EXERCISE OBJECTIVE — Extract verbatim every line from the one containing "At what coordinates" to the final line of the records below, inclusive, and exclude all pictures.

RECORDS FOR THE EXERCISE —
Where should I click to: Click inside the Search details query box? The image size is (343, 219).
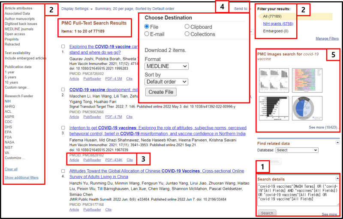(298, 195)
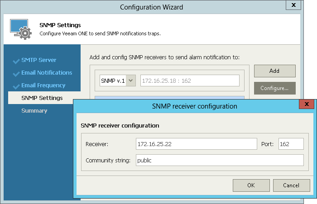
Task: Go to Email Notifications wizard step
Action: (x=46, y=73)
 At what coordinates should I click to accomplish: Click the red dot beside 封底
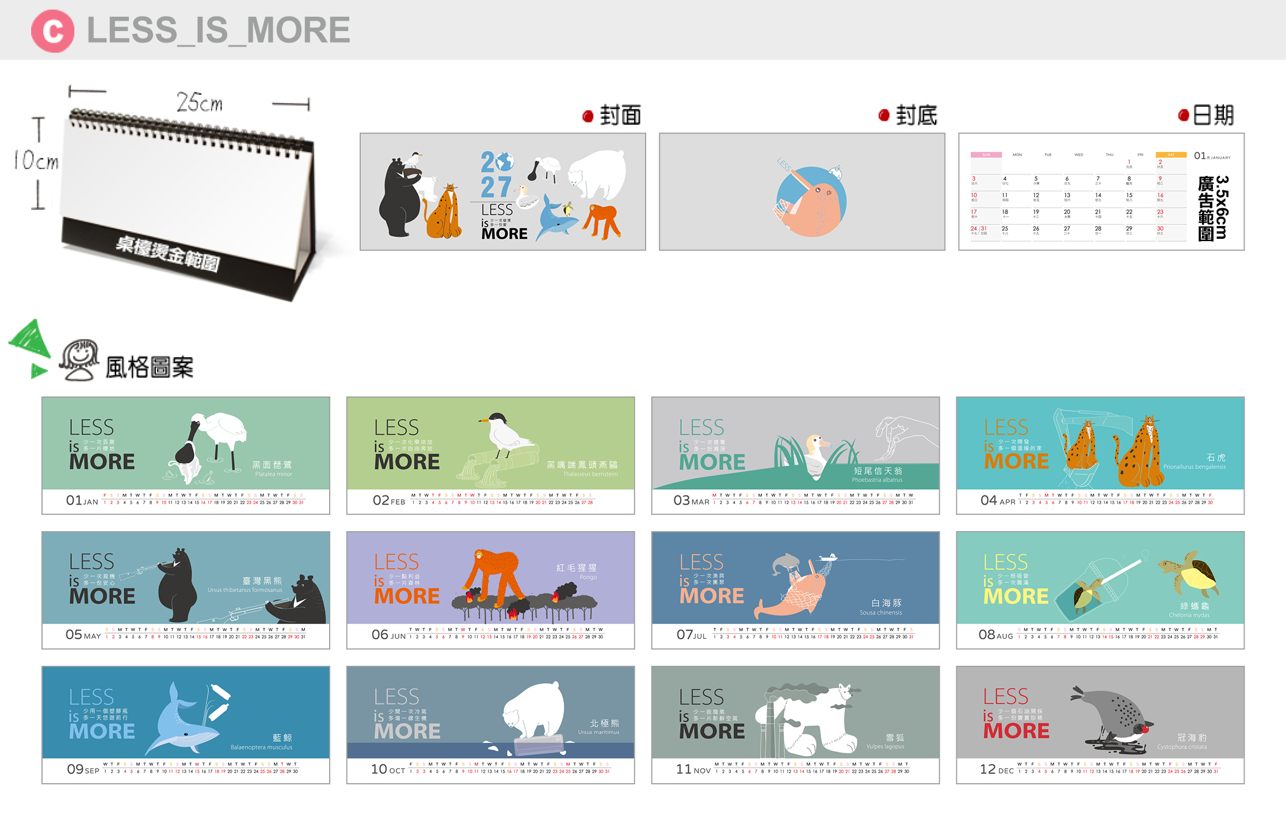[x=884, y=115]
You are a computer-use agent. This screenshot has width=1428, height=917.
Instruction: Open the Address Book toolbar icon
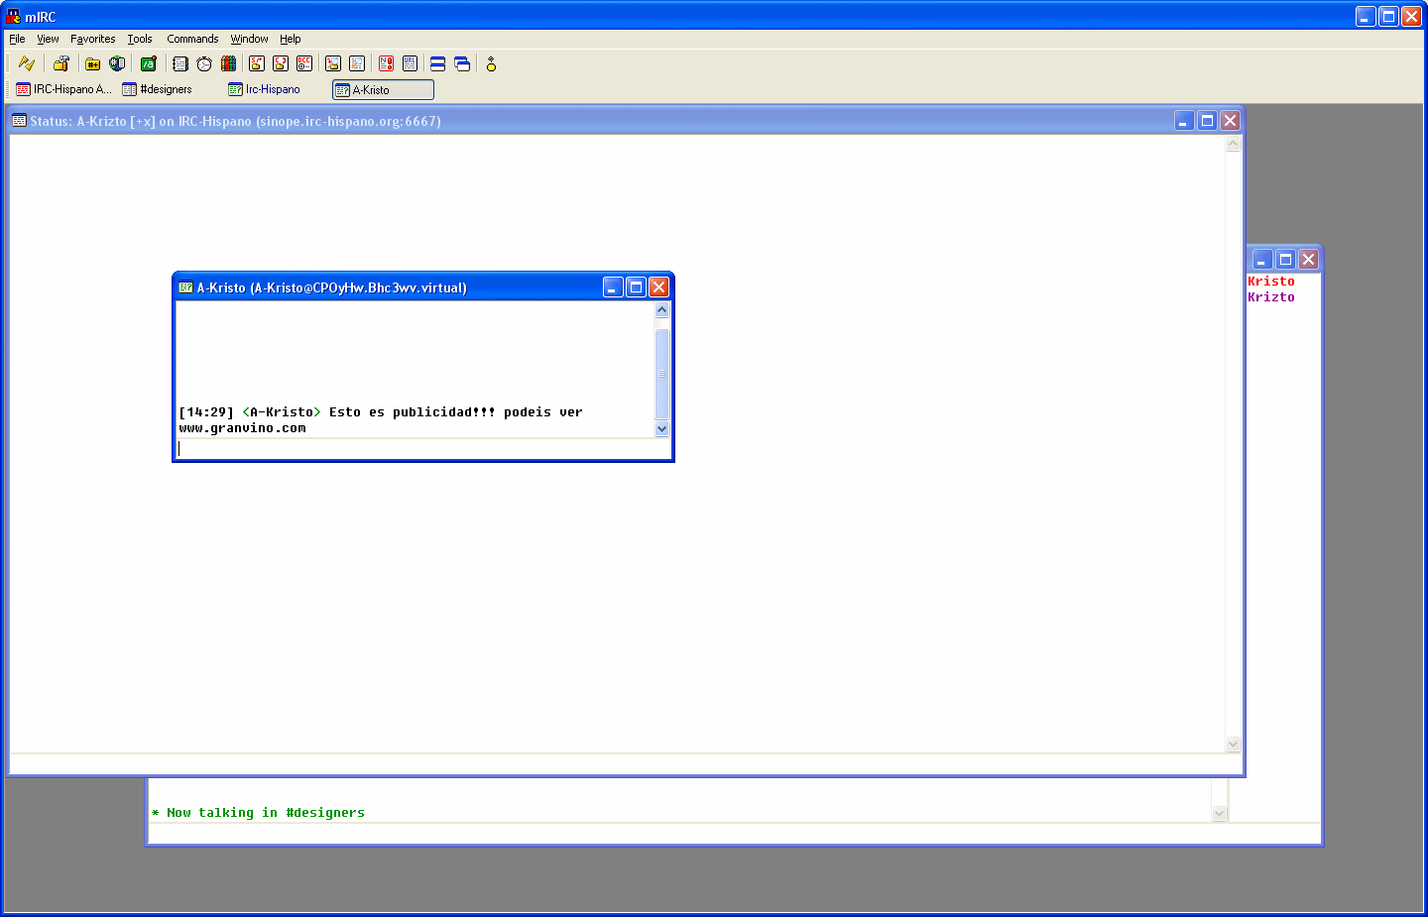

SOLUTION TO THIS EXERCISE —
 At what coordinates should I click to accomplish: Click the red dot beside 封底
[x=884, y=115]
You are a computer-use agent. This screenshot has width=1428, height=917.
Instruction: Open the Address Book toolbar icon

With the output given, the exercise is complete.